How important is it to you to be understood? I definitely don’t yet understand Enys Men, but I like it.

You’ve just articulated it perfectly. If there’s enough in the first viewing to want to go back, then that’s brilliant, because people can engage more with it with repeated viewings.

I think the danger is that there isn’t enough in the first viewing for people to want to look again, with regard to Enys Men. It’s a risk because it is quite oblique. I think it’s less clear than Bait, which is a long episode of a soap opera. That linear narrative is much more fractured in Enys Men.

I like the Bresson quote, “It’s more important to feel the film than to understand the film.” I think hardly any of my favourite films are plot-driven.

But you definitely knew that people were going to see it this time, no?

I had to fight the idea that there was an audience for the good of the film. What if I was looking from the outside? What would I expect this person to do next? It was a real battle to not think like that.

How has the success of Bait made things easier or harder? Do you feel under pressure to alter your process?

Before we made Bait, everybody was saying, “You can’t do that, there’s no point in making a black and white film. You won’t make your money back.” Then Bait came out. I was expecting everybody to say, “Oh, you’ve got to do a more conventional film.” Now when I was having conversations with them about this new film, they were asking me not to change too much. You might have to change certain things, but I have to be reminded not to change what made Bait stand out in the first place.

The island in Enys Men doesn’t exist? It’s a complete invention?

Yes. When I was a kid, my obsession was making model railways. When I got to a certain age, I got into making films. Now I look back, there’s a natural progression, it was just world building. I used to spend ages in these tiny little worlds that I was God over.

Filmmaking is exactly the same thing. It’s a challenge to create an island out of a composite of places that aren’t on an island, but it was like the challenge of building a model railway. I could draw a coastline based on bits of West Penwith, they could fit together like a jigsaw. I loved it.

Can you tell me a little bit about Mary Woodvine who plays the main character in Enys Men?

I almost didn’t cast her because it seemed too obvious, because she’s my partner. I’ve written this film about a woman in her early 50s, who in the script looks just like Mary. I’d obviously written it for her or based on her.

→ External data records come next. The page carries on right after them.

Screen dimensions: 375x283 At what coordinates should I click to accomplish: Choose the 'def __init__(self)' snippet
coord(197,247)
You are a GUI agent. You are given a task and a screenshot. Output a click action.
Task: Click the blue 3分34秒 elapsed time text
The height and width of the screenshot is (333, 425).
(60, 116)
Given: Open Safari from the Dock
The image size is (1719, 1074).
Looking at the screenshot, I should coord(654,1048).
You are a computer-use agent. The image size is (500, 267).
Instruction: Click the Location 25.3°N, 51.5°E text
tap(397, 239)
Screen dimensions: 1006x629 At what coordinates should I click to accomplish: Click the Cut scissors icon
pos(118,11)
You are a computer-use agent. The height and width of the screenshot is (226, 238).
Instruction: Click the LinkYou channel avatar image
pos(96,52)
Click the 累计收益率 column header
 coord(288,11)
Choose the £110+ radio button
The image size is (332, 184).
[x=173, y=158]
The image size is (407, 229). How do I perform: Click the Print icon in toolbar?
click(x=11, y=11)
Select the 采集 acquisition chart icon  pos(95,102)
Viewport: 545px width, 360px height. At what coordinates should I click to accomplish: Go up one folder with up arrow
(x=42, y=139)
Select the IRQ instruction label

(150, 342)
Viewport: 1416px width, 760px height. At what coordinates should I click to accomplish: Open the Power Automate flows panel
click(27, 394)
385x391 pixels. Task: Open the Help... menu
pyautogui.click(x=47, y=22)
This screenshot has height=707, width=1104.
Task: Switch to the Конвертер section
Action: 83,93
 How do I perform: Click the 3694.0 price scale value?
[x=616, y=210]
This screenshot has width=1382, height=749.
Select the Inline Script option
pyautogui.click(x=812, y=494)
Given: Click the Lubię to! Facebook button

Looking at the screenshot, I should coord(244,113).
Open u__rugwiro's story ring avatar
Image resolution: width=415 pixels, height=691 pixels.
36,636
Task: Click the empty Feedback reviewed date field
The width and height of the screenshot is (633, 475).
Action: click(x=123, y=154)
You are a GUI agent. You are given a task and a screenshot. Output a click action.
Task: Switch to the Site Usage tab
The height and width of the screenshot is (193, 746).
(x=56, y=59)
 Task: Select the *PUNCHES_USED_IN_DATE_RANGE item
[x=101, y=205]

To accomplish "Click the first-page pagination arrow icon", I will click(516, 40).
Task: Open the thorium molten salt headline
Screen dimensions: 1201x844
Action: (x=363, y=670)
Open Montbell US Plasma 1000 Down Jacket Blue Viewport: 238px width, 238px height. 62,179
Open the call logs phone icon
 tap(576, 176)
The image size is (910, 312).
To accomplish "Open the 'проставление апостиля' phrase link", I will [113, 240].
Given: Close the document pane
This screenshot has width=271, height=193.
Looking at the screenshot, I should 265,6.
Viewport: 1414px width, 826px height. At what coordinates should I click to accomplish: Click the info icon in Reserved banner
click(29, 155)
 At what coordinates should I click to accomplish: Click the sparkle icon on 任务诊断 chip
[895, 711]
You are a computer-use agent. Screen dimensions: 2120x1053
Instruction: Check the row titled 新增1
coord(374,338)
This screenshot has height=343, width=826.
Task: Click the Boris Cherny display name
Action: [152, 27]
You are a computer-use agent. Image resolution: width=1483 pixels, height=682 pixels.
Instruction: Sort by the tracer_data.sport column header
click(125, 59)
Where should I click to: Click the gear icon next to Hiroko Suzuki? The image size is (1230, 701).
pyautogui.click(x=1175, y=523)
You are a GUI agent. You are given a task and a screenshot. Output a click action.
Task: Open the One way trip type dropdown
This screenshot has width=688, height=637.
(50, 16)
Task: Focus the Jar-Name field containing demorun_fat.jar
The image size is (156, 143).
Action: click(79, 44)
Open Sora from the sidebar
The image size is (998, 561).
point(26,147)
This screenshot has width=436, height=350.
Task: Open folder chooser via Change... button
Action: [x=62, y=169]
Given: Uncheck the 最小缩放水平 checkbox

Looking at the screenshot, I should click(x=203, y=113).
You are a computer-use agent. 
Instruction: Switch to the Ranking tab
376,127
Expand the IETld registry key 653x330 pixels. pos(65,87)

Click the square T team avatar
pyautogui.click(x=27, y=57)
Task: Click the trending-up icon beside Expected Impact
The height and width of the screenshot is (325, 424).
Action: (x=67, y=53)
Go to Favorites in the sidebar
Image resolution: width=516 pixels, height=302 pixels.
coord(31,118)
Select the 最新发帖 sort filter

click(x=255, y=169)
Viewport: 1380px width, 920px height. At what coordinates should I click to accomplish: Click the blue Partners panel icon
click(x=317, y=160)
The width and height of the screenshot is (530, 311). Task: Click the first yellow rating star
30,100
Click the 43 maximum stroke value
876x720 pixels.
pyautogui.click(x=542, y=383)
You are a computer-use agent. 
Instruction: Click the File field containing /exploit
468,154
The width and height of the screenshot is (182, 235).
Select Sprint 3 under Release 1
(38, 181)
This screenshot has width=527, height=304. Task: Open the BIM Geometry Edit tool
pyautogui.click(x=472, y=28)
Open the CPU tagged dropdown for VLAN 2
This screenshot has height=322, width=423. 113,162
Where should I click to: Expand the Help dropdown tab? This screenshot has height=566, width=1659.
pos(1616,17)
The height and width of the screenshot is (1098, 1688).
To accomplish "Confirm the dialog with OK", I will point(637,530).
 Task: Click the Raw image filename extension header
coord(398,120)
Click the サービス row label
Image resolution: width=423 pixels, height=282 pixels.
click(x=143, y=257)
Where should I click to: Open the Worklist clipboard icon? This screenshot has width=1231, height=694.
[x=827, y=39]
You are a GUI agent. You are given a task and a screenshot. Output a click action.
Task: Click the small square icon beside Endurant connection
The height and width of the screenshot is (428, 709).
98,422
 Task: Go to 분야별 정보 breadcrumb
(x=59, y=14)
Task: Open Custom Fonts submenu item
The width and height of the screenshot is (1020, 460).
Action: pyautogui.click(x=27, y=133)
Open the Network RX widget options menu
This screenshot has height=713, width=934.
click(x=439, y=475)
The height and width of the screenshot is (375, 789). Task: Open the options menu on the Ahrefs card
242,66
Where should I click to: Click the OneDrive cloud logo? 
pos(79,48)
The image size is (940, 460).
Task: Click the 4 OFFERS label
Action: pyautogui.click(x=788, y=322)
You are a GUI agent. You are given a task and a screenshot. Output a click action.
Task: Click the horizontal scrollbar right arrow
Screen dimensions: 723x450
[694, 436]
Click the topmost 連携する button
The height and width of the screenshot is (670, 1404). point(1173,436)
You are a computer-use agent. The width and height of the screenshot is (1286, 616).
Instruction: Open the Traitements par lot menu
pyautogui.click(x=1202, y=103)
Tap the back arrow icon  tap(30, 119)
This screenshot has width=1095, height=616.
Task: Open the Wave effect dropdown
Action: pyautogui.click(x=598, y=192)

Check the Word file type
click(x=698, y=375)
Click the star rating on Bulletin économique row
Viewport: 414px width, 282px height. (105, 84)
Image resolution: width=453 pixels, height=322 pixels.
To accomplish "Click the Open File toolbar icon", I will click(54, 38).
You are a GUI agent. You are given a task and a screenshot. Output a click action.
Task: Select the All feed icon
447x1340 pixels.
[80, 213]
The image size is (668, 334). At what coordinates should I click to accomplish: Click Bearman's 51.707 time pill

She was helping me cast it and offering up ideas because she’s got contemporaries and peers who would be ideal for it, and it just got to the point where I sort of said to my producer, “I think it should be Mary.” He said, “We always thought it was going to be Mary. It was just me worrying what other people were going to think.”

She’s someone who knows your moods and knows the places.

Yes, she knows the landscape and that’s such a big thing. Somebody asked me what the trials of shooting in that landscape were, and there weren’t any, I would find it much harder to shoot a film in Soho, or around here. I knew Mary could handle being outside for 21 days on the moor, with no creature comforts, no trailer, nothing.

I knew that she could do that, and it would enhance her performance. She’s a fantastic actor, and I wanted to put the whole weight of the film on her. She carries it, because she’s a very skilled actor.

I’m introverted, she’s extroverted. I’ve written that character, so the character is naturally going to be an introvert in Jung’s definition. But Mary is very much an extrovert. So having an extrovert come in to play an introvert, I think it adds another layer to it.